Material provided:
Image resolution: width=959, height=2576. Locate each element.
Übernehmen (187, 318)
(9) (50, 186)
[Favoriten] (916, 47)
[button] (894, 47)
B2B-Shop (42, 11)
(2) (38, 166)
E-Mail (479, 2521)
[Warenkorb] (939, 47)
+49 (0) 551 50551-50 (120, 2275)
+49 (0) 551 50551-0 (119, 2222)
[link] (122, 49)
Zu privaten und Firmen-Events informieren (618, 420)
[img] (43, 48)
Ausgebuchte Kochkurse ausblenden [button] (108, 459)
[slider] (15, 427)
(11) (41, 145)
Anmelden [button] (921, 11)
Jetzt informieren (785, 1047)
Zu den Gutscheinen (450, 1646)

---

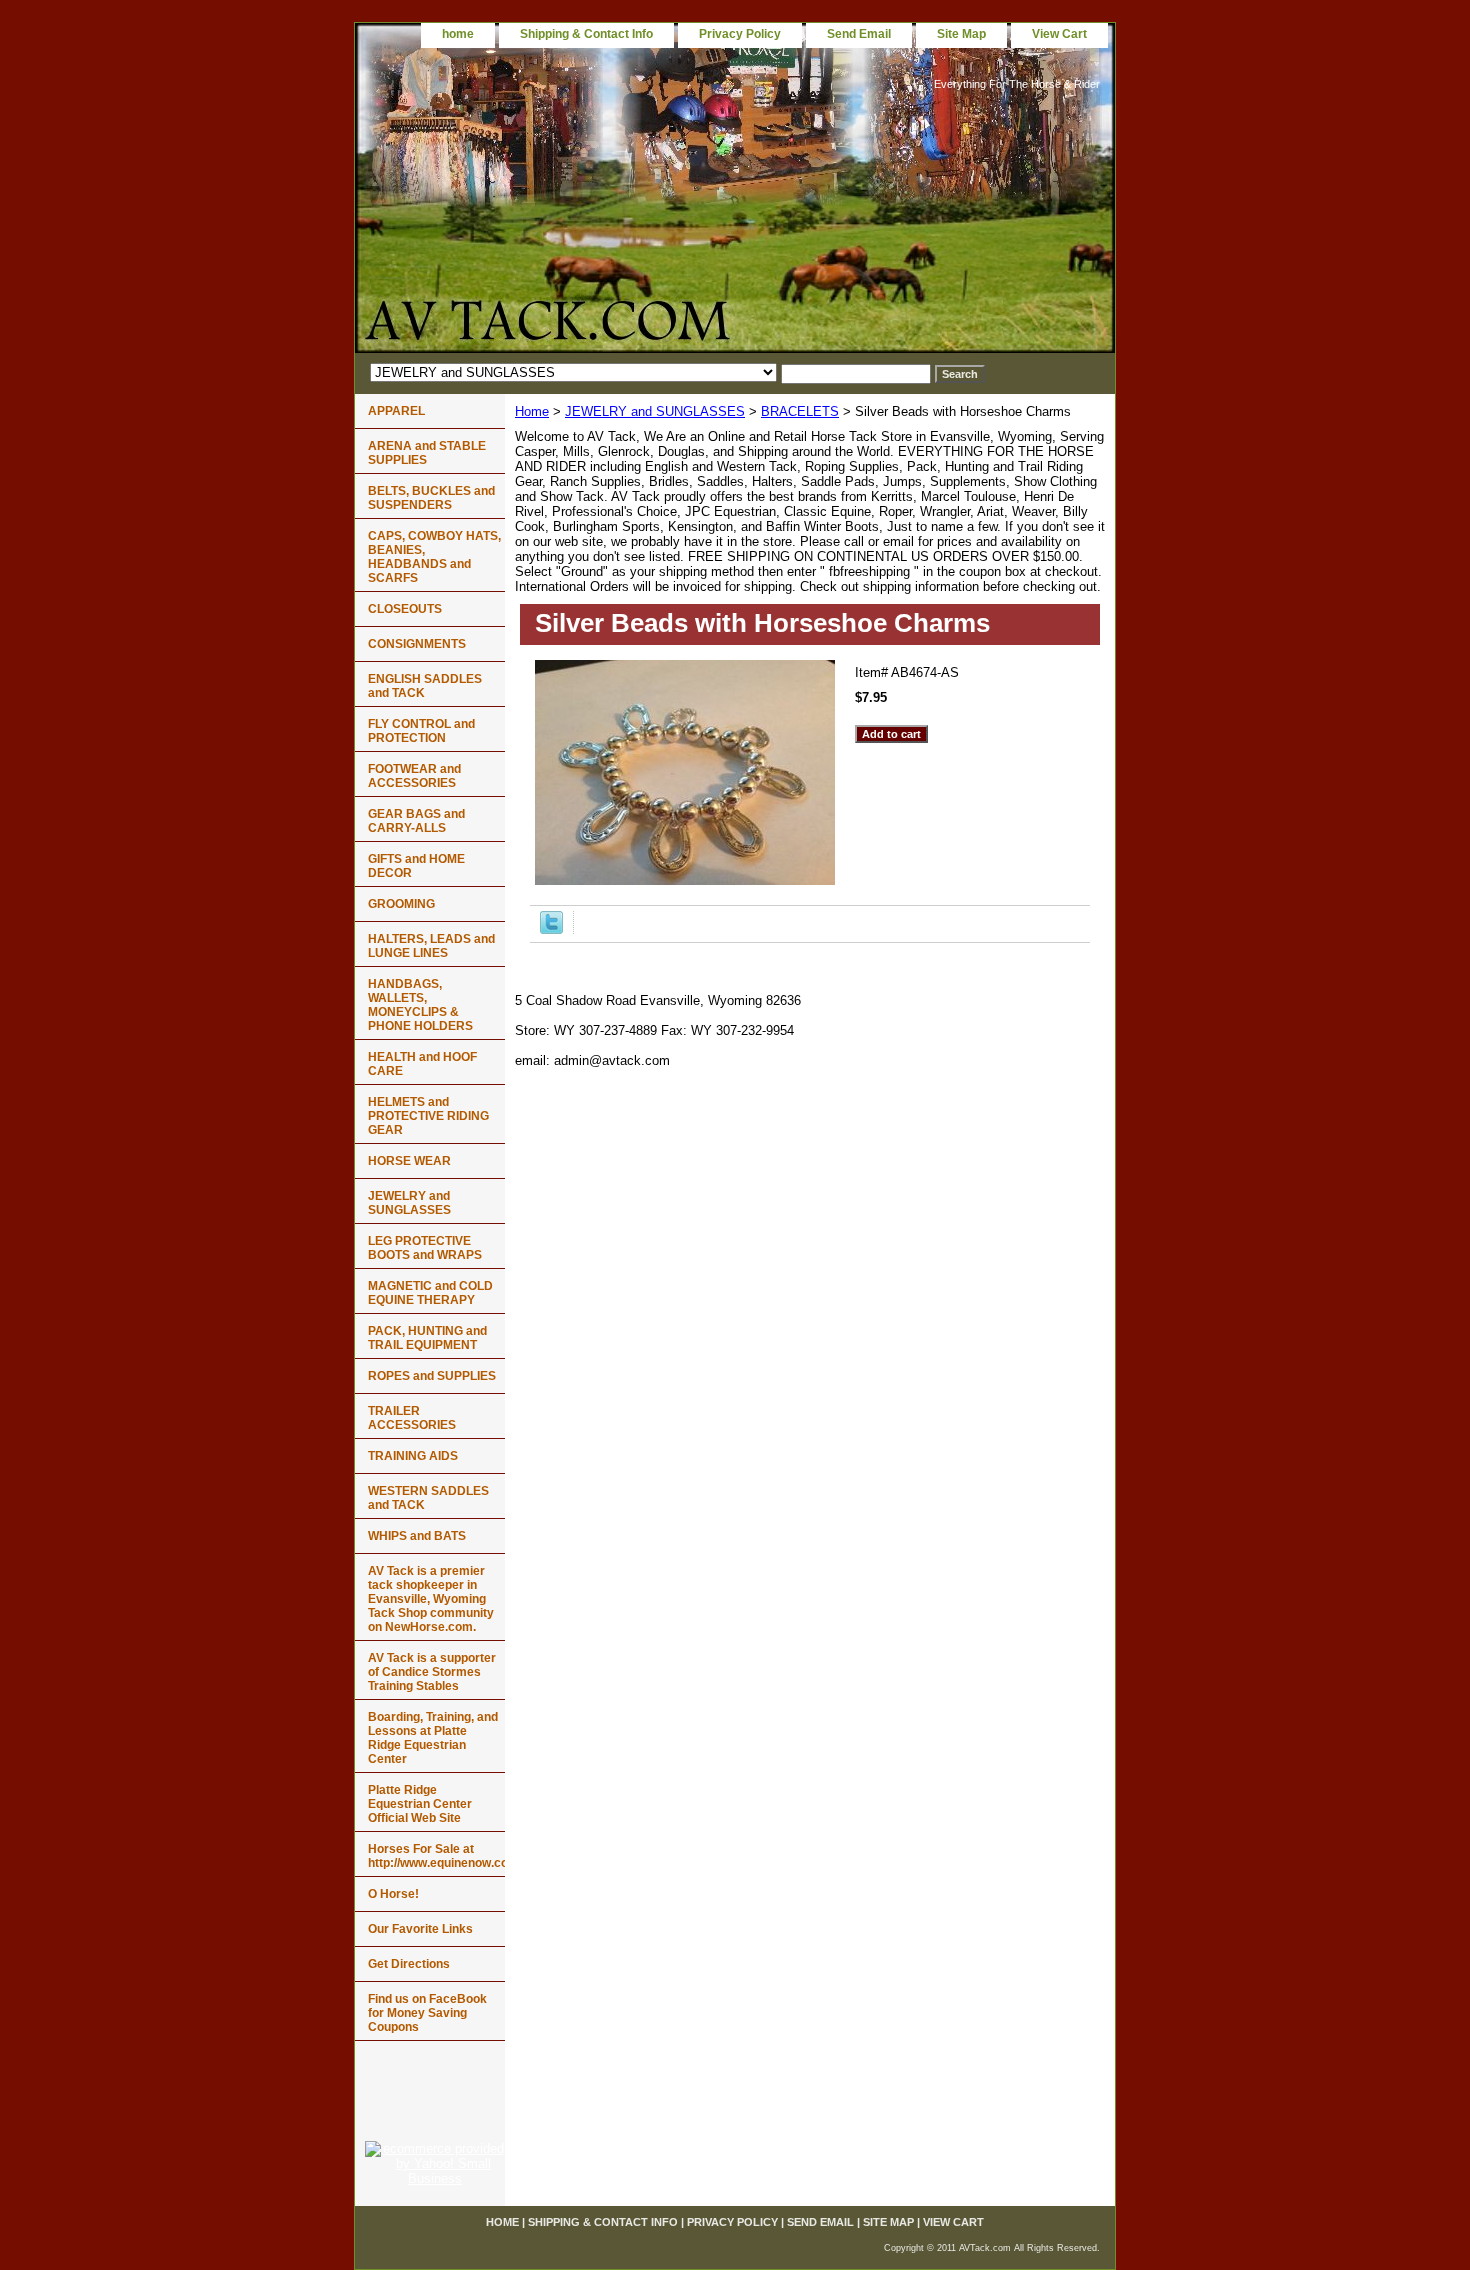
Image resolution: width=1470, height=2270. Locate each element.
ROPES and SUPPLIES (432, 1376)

Activity:
In your answer, include only the lines above starting at the line that holds "Zu privaten und" and ending at the line that holds "Zu den Gutscheinen (450, 1646)", copied exactly.

Response below:
Zu privaten und Firmen-Events informieren (618, 420)
[img] (43, 48)
Ausgebuchte Kochkurse ausblenden [button] (108, 459)
[slider] (15, 427)
(11) (41, 145)
Anmelden [button] (921, 11)
Jetzt informieren (785, 1047)
Zu den Gutscheinen (450, 1646)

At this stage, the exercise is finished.